Topoisomerase II is a principal target for anticancer drugs including anthracyclines (e.g., Doxorubicin), epipodophyllotoxins (e.g., Etoposide), and newer catalytic inhibitors developed in collaborations between Pfizer, Novartis, and academic groups at University of Pennsylvania. Resistance mechanisms involve mutations and altered expression first reported in clinical research at Mayo Clinic and Memorial Sloan Kettering Cancer Center. Bacterial type II enzymes (gyrase and Topo IV) are targets of antibiotics like Fluoroquinolones discovered and developed by companies including Bayer and Merck; resistance trends are monitored by European Medicines Agency and Food and Drug Administration surveillance. Clinical toxicities such as therapy-related acute myeloid leukemia correlate with topoisomerase II–linked chromosomal translocations studied at St. Jude Children's Research Hospital and Fred Hutchinson Cancer Research Center.

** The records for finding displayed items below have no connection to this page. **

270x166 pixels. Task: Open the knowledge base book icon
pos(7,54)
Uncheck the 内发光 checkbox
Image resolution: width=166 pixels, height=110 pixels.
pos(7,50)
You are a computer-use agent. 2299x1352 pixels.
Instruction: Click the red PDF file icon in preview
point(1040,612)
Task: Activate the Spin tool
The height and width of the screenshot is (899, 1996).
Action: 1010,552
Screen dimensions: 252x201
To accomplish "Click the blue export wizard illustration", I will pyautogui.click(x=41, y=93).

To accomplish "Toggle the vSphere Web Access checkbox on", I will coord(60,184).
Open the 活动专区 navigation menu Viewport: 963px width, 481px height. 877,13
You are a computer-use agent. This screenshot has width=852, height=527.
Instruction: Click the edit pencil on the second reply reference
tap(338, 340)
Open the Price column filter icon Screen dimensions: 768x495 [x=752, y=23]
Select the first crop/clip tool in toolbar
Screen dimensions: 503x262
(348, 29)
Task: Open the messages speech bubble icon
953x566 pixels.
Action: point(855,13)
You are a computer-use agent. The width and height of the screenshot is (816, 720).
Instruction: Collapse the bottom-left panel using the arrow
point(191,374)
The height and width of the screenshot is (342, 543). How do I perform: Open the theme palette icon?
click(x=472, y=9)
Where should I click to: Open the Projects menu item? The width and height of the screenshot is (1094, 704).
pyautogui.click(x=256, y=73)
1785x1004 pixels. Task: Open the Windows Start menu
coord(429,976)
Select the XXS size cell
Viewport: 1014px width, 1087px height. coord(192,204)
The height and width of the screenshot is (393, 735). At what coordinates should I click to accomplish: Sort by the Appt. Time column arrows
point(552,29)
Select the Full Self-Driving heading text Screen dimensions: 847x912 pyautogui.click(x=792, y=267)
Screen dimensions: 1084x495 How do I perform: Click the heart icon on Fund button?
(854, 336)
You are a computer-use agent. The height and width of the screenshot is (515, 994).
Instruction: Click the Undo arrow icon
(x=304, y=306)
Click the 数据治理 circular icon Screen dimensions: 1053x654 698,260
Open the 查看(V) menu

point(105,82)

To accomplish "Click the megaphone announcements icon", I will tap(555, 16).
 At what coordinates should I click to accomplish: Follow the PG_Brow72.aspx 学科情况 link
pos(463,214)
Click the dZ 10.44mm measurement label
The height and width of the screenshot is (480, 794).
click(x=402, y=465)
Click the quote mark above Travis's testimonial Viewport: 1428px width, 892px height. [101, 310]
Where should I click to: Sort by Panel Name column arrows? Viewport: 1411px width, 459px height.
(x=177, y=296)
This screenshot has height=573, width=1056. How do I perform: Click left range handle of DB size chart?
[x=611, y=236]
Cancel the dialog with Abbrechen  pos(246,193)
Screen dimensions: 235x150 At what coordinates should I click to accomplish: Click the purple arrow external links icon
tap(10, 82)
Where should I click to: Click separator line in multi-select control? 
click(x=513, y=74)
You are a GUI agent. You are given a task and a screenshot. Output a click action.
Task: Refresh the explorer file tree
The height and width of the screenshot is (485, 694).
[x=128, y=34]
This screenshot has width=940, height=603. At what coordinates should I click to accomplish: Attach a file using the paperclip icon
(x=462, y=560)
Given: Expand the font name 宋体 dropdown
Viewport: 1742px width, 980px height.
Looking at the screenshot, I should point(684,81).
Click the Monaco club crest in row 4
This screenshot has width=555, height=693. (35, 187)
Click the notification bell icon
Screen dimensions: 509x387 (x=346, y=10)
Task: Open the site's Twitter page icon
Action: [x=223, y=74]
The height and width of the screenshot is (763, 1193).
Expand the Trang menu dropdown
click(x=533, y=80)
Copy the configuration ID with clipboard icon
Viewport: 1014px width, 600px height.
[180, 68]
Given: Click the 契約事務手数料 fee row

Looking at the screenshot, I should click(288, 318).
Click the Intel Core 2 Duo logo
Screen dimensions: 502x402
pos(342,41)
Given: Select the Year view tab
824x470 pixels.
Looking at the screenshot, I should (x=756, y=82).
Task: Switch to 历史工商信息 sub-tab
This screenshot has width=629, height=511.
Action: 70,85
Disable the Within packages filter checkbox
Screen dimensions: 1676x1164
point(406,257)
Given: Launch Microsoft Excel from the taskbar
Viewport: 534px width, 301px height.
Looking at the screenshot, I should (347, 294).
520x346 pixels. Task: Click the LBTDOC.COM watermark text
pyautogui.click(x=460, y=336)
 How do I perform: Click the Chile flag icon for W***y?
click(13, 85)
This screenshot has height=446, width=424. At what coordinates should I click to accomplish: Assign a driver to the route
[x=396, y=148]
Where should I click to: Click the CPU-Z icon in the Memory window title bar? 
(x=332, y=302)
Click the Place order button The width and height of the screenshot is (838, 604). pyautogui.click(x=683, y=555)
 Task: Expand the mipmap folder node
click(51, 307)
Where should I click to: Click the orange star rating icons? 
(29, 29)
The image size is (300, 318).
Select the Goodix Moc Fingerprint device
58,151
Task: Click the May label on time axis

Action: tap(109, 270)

Experimental Methods and Assays

Biochemical assays include relaxation, decatenation, and cleavage assays developed in core labs at Cold Spring Harbor Laboratory and Lawrence Berkeley National Laboratory using substrates from New England Biolabs. Single-molecule techniques like magnetic tweezers and optical trapping pioneered at University of Chicago and EPFL probe enzyme dynamics; cryo‑EM workflows at Max Planck Institute and MRC Laboratory of Molecular Biology provide high-resolution structures. Genetic approaches employ knockouts and RNAi in Mus musculus, Drosophila melanogaster, and Saccharomyces cerevisiae performed at facilities such as Broad Institute and Whitehead Institute, while high-throughput screening for inhibitors is carried out in industry-academic partnerships exemplified by collaborations between GlaxoSmithKline and University of Cambridge.